On Thursday, November 14, the US Federal Communications Commission issued a declaratory ruling that is intended to ease the way for foreign investment in the US broadcast sector. The ruling comes in response to the request from the Coalition for Broadcast Investment (CBI), which asked the Commission to clarify that it will “conduct a substantive, facts and circumstances evaluation of proposals for foreign investment in excess of 25 percent in the parent company of a broadcast licensee” (for more information, see our Legal Update “FCC Modernizes Foreign Ownership Review Policies and Procedures for Wireless Telecommunications Licensees; Seeks Comment on Similar Relief for Broadcast Licensees”).
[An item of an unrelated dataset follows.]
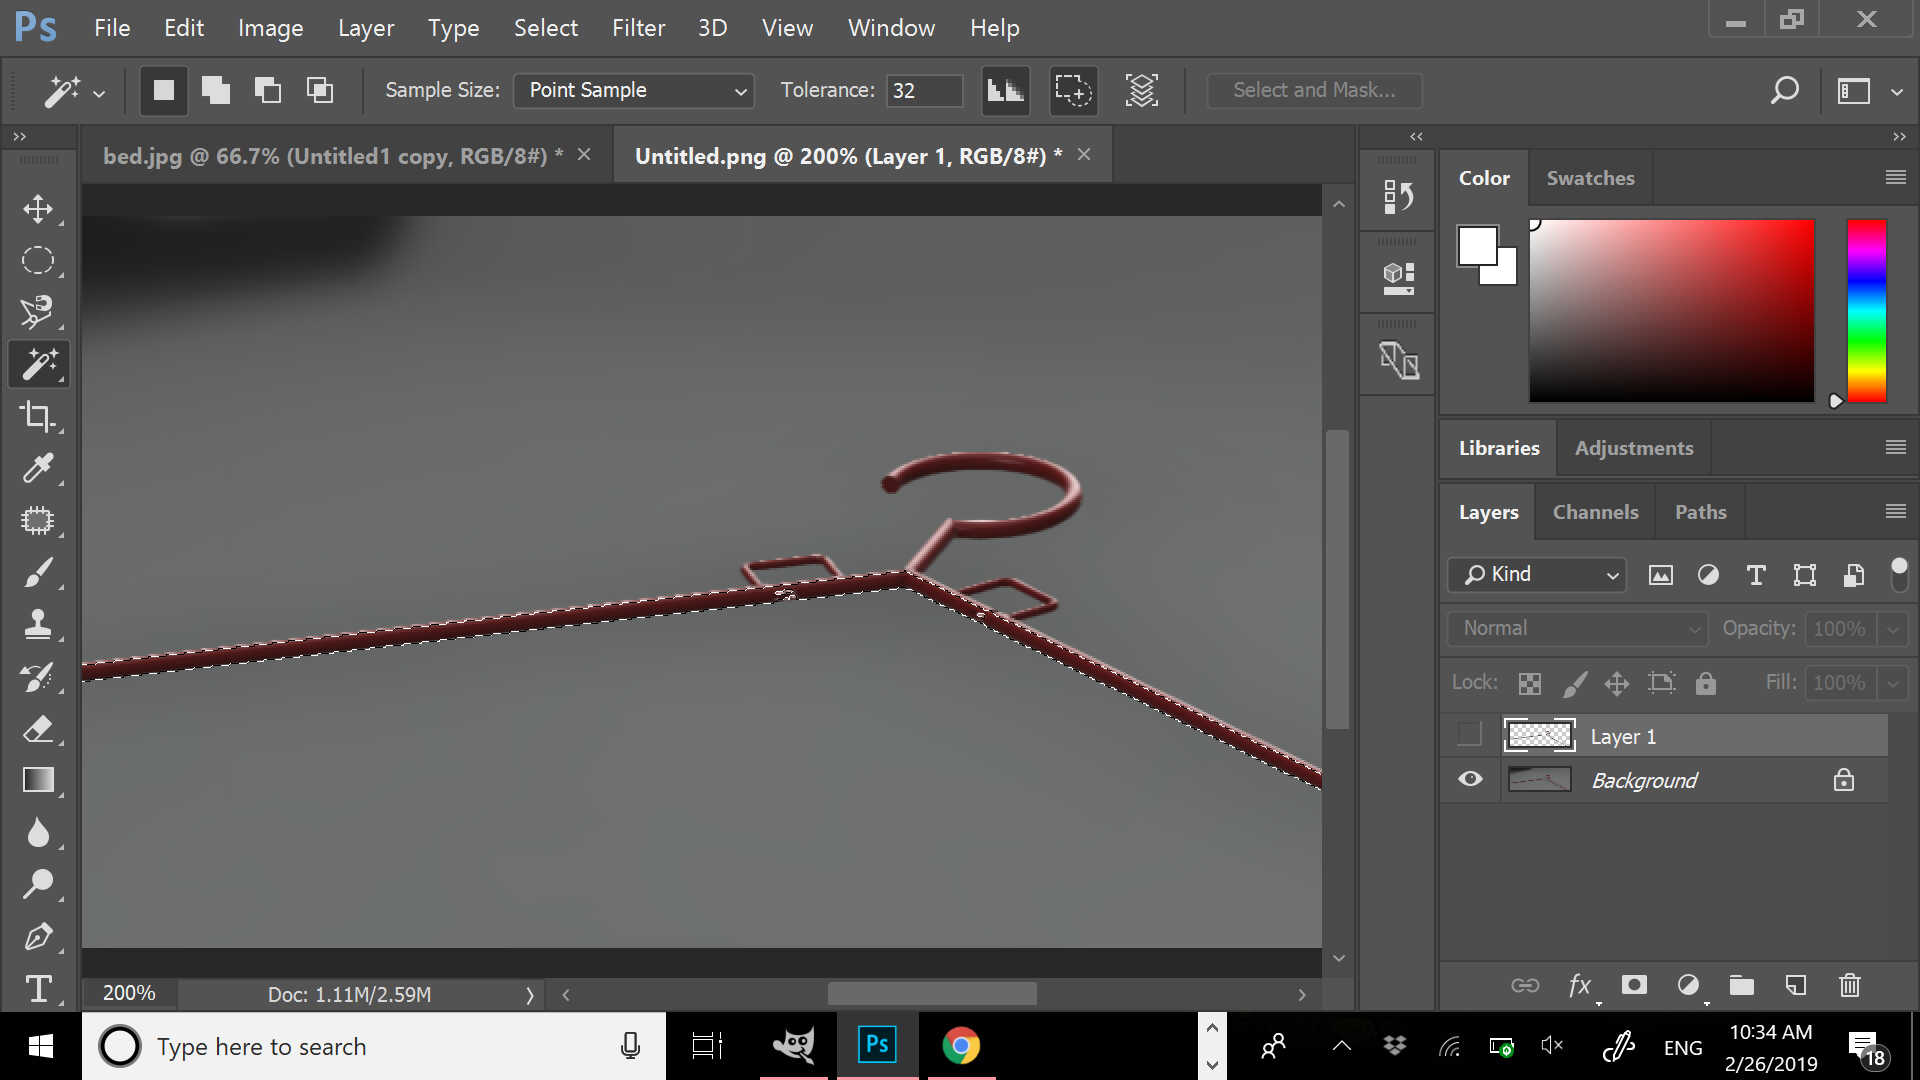The image size is (1920, 1080).
Task: Select the Eraser tool
Action: click(38, 729)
Section 310(b)(4) of the Communications Act of 1934 limits foreign investment in US-organized entities that control broadcast licensees to 25 percent unless the Commission rules that a higher level of investment would be in the public interest. This foreign ownership restriction was originally conceived to address homeland security interests during wartime and with the intent to protect the integrity of ship-to-shore and governmental communications and to thwart the airing of foreign propaganda on broadcast stations. Historically, this benchmark has been viewed as an outright ban on foreign investment in broadcast licensees that would exceed the benchmark, rather than as a trigger for the Commission to exercise its discretion. CBI asserted that the Commission “will not even consider” proposals for above-benchmark foreign investment in broadcast licensees, and argued that modernizing the rules would “place broadcasters on the same footing as every other industry participant and signal that the broadcast sector continues to be a vital and valued part of the 21st-century media and telecommunications ecosystem.”
The declaratory ruling clarifies the Commission’s intent to review requests proposing foreign ownership in broadcast entities above the 25 percent benchmark on a case-by-case basis. The ruling does not set forth specific procedures or guidelines. Rather, as is the case for foreign investment in wireless licenses, applicants must provide detailed ownership information sufficient for the Commission to make the public interest finding required by Section 310(b)(4). In addition, the Commission will continue to coordinate with and defer to Executive Branch agencies on issues related to national security, law enforcement, foreign policy and trade policy in reviewing requests for approval of broadcast foreign investment.
The Commission’s action evinces its recognition that the media landscape has evolved significantly since Section 310 was enacted and that a 25 percent cap on foreign ownership is no longer necessary in the modern era. Moreover, the ruling creates regulatory parity between the broadcast and wireless sectors, each of which rely on spectrum to provide service.
While we view the ability to attract more meaningful levels of foreign capital as positive for the American broadcasting sector, the effect that this favorable decision will have on the as yet unscheduled incentive auction of broadcast spectrum is unclear. First, while incumbent broadcasters may still decide to enter the auction, they may have in mind higher market exit prices due their new ability to raise foreign capital. On the other hand, incumbent broadcasters may determine that the ability to attract foreign investment provides a more reliable financial path to offer new, advanced digital services, thereby rendering auction participation less attractive. Also, it is possible that the new favorable policy may stimulate activity from foreign investors seeking a quick return on investment in broadcasters intent on entering the auction. Finally, prospective broadcasters may find the path to market entry easier with due to the ability to secure foreign investment and, thus, may seek to purchase stations with the intent of continuing in the broadcast sector.